Post by 豪情 » 2006-07-10 17:59

我去找了, 旧帖子都RECYCLED了. 不好意思. 我只好大概转述一下, 不喜妈妈经的请原谅我.
因为所有人的预产期都在一起, 那个故事夹在许多欣喜万分的汇报里. 那个妈妈近乎麻木地经受了所有生育的痛苦. 而且知道这一切之后没有欣喜只有痛苦等着她. 和这篇文章里不同, 她很勇敢做了一般过程, 看了她的孩子, 照了照片, 完成纪念册, 和亲属举行了小型葬礼. 她写的很详细, 很多有类似经历的妈妈也说了心路历程. 我的感想:
1. 给自己时间哀悼而不是刻意忘记才是疗伤的开始. (我想原文里面那个医院的SOCIAL WORKER才是对的)

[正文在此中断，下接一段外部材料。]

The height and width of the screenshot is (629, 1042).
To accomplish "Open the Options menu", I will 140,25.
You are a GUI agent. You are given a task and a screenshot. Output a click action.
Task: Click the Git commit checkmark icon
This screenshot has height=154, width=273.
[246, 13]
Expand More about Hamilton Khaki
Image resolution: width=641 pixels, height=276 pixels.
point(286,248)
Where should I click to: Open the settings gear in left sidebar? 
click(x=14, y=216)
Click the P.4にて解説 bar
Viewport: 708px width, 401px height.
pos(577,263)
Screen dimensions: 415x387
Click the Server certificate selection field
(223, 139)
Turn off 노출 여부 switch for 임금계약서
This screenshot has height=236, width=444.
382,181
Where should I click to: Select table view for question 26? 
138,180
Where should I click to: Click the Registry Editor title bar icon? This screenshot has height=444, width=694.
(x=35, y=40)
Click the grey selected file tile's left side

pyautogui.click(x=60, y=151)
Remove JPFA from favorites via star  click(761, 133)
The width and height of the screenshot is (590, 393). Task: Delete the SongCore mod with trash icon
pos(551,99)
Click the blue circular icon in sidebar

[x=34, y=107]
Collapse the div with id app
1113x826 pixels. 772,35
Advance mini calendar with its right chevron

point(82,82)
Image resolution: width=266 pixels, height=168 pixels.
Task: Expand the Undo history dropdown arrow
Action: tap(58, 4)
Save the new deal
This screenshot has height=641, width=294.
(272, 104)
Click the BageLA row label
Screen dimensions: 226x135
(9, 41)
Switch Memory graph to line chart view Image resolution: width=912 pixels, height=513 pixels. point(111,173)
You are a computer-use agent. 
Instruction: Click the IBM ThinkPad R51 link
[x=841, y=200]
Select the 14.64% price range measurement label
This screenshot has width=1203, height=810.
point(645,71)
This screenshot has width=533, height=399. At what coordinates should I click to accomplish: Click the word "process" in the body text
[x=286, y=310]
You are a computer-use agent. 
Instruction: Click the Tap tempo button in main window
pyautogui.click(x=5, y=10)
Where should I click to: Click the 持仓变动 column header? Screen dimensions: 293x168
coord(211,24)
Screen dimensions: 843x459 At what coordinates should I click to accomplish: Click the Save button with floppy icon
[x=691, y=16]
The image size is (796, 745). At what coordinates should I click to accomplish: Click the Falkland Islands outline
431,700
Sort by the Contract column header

2. 如JUN引用过的: SUFFERING IS ENDURING PAIN ALONE. 无法言说的痛苦才是最大的痛苦. 这样失去孩子的最大痛苦是不能理直气壮地哀悼, 象HELEN引用的那段原文. 育儿网站上很多人安慰MISCARRIAGE或者STILL BIRTH的父母说再生一个就好了, 现在才懂得这种安慰话对被安慰者简直是一种伤害.